Get rid of the knives altogether. Throw them away. That was the only solution.

Tomorrow was trash-pickup day. If she put the knives out with the trash, they would be hauled to the dump in the morning.

She didn’t know where the dump was located. Had no idea. Far out to the east somewhere, a remote landfill. Maybe even in another county. She’d never be able to find the knives again once they were taken to the dump. After the trash collectors visited, she would be safe.

‘With her heart rattling its cage of ribs, she snatched up the hated package and descended the porch steps.

Tom Wong timed Skeet’s pulse, listened to his heart, and took his blood pressure. The cold stethoscope diaphragm against the kid’s bare chest and the tightness of the pressure cuff around his right arm failed to elicit even a slight response from him. Not a twitch, blink, shiver, sigh, grunt, or grumble.
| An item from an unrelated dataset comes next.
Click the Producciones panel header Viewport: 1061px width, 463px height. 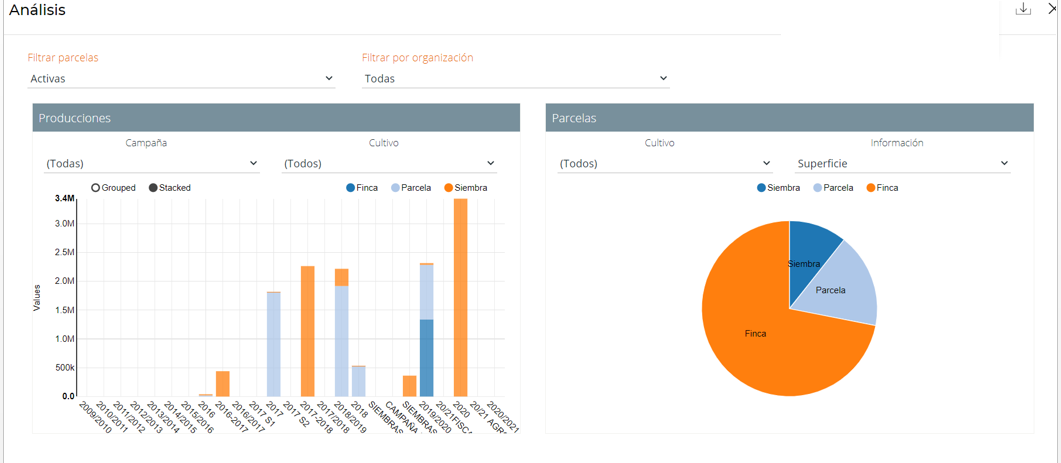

He lay as limp and pale as a peeled, cooked zucchini.

“His pulse was forty-eight when I took it,” Dusty said, watching from the foot of the bed.

“Forty-six now.”

“Isn’t that dangerous?”

“Not necessarily. There’s no sign of distress.”

According to his chart, Skeet’s average normal pulse, when he was clean and sober and awake, was sixty-six. Ten or twelve points lower when sleeping.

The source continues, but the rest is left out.